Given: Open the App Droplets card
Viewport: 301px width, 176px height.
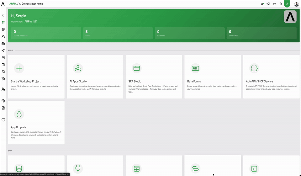Looking at the screenshot, I should (x=36, y=123).
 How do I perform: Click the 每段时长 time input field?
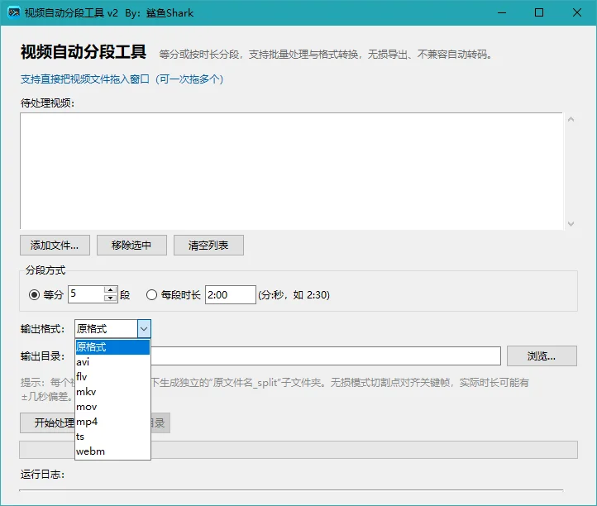click(231, 294)
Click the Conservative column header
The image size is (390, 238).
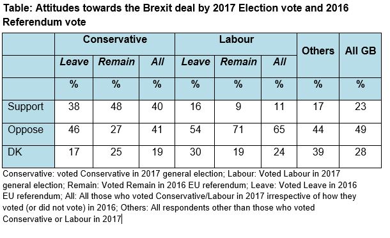click(114, 40)
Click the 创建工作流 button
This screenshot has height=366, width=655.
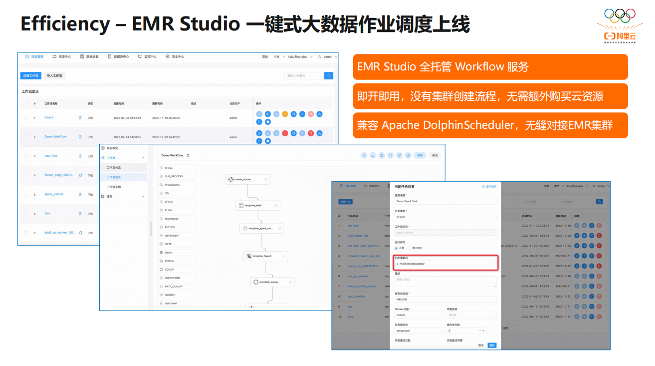point(30,75)
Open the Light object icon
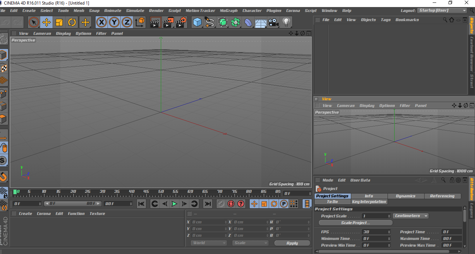The height and width of the screenshot is (254, 475). point(286,23)
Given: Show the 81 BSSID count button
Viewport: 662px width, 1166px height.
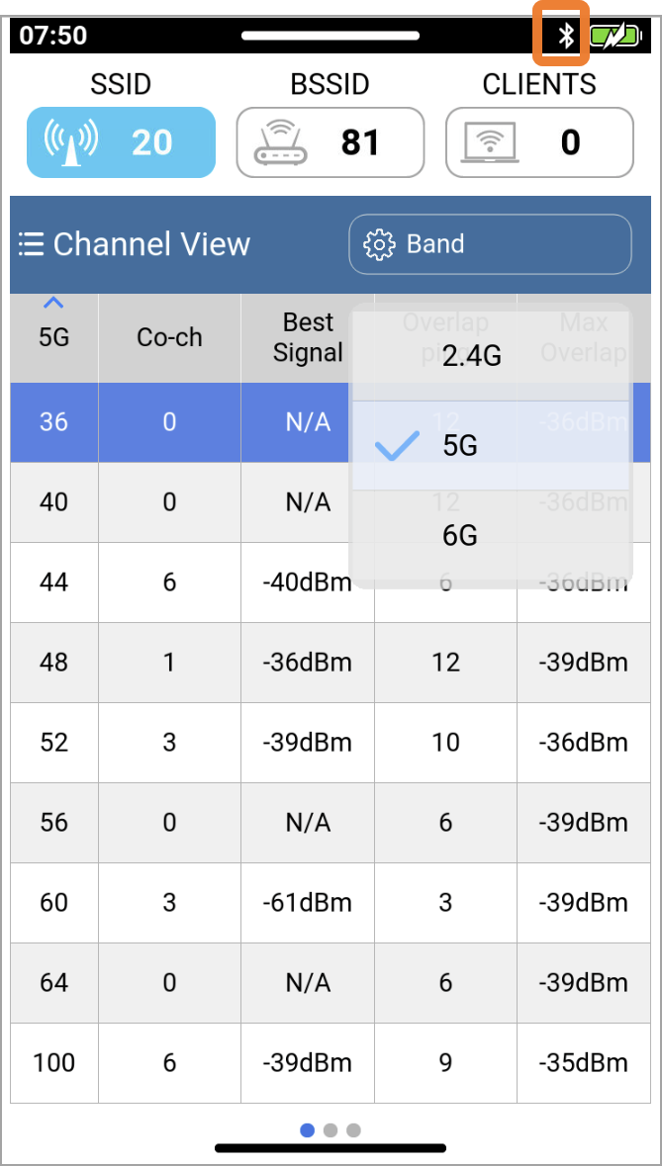Looking at the screenshot, I should (x=331, y=142).
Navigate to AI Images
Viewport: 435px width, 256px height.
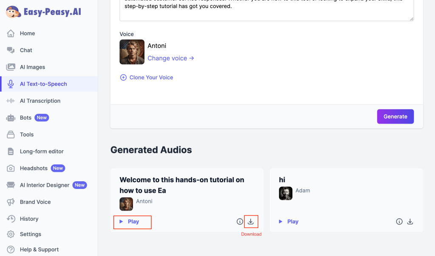click(32, 67)
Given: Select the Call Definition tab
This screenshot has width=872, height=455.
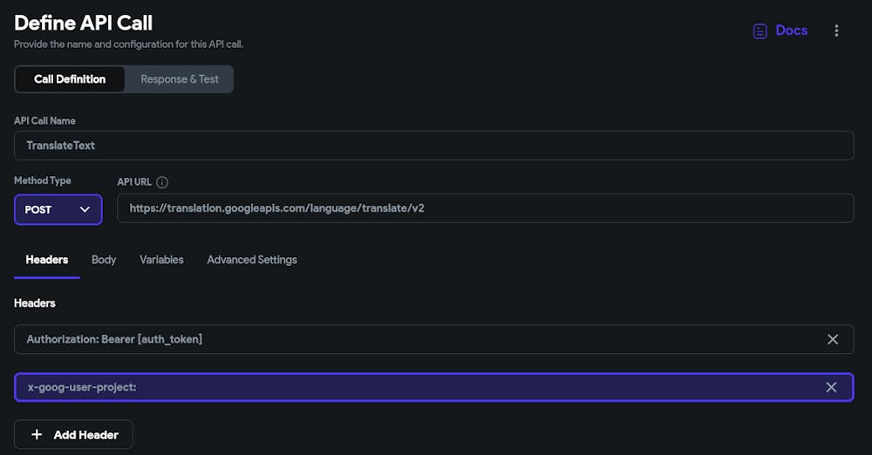Looking at the screenshot, I should [70, 79].
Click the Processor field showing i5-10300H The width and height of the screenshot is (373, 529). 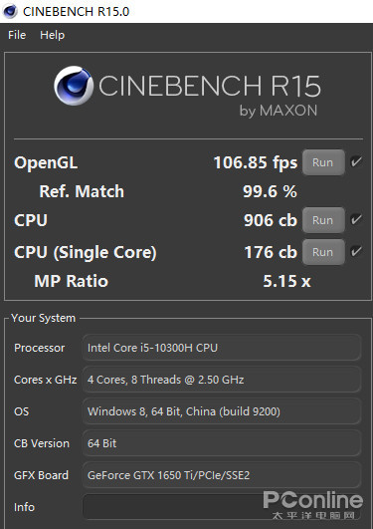[222, 348]
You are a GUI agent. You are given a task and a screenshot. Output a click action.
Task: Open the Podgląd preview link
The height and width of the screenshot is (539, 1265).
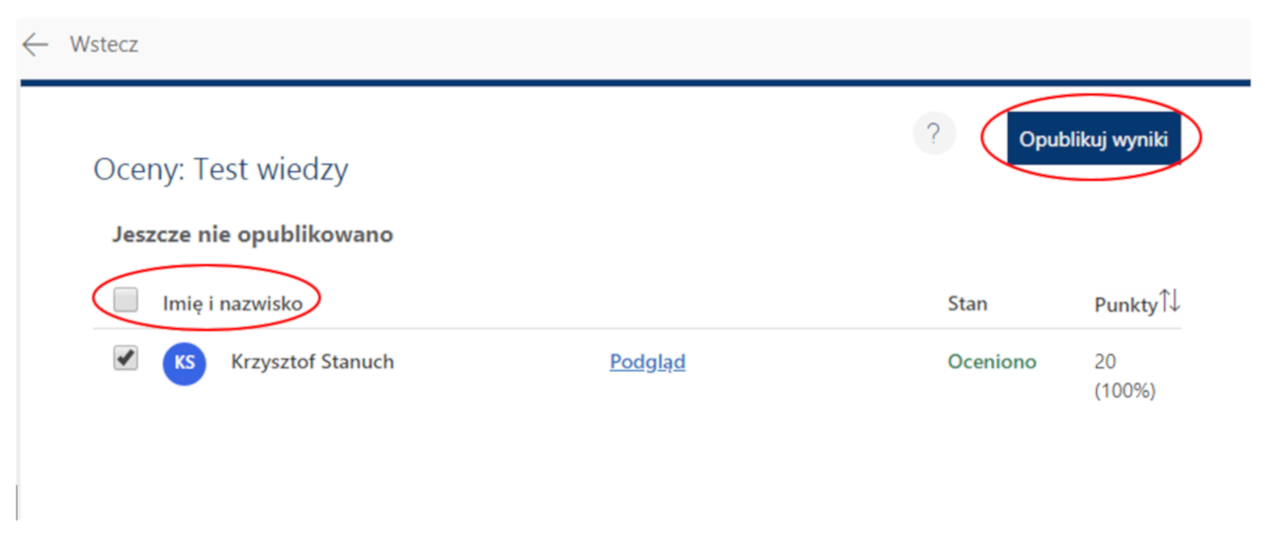647,362
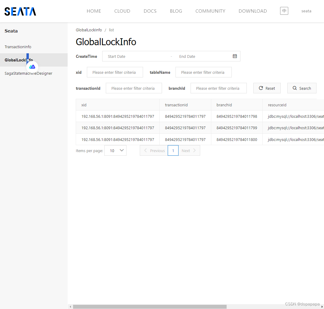The width and height of the screenshot is (324, 309).
Task: Click the floating translation widget icon
Action: pos(32,67)
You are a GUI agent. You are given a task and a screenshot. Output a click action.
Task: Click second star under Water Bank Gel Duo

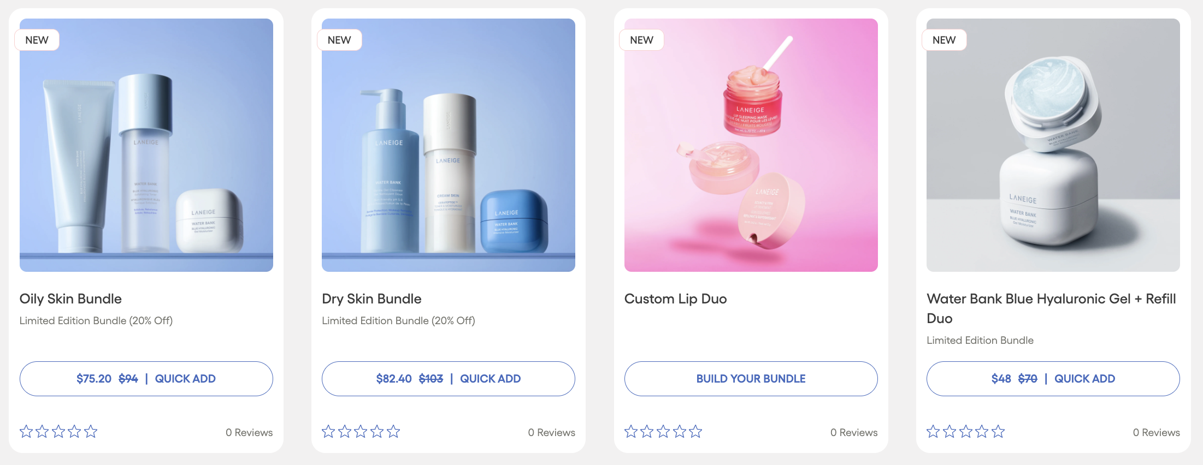click(950, 432)
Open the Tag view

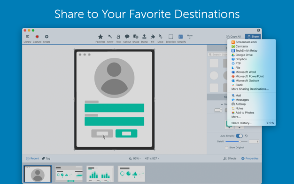coord(46,159)
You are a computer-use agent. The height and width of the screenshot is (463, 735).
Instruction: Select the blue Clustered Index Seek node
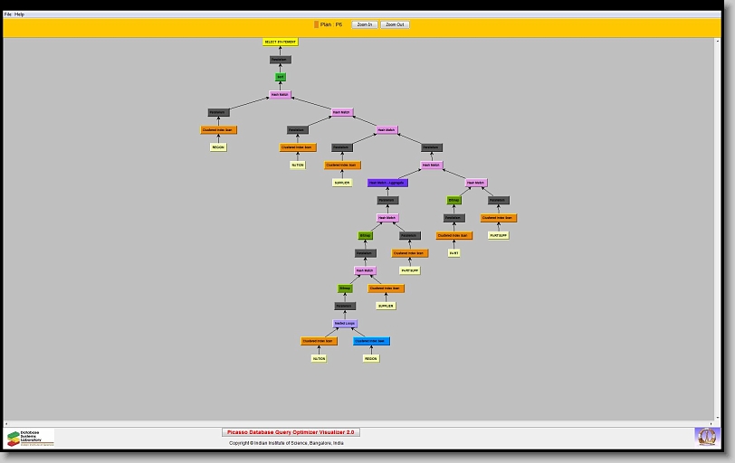(x=371, y=341)

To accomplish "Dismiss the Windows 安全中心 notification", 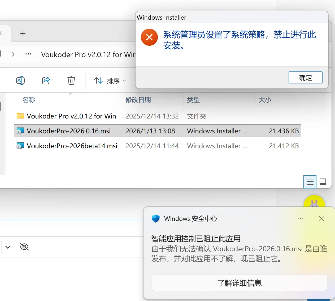I will coord(322,219).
# # # #
### WHAT YOU NEED TO DO
All that is needed is the exact run of lines from the start of the material above through the one containing "Given: Show the 81 BSSID count button", pictures left out.

### TASK ANSWER
Given: Open the App Droplets card
Viewport: 301px width, 176px height.
Looking at the screenshot, I should (x=36, y=123).
 How do I perform: Click the 每段时长 time input field?
click(231, 294)
Click the Conservative column header
The image size is (390, 238).
click(114, 40)
Click the 创建工作流 button
This screenshot has height=366, width=655.
point(30,75)
Open the Light object icon
The height and width of the screenshot is (254, 475). point(286,23)
Given: Show the 81 BSSID count button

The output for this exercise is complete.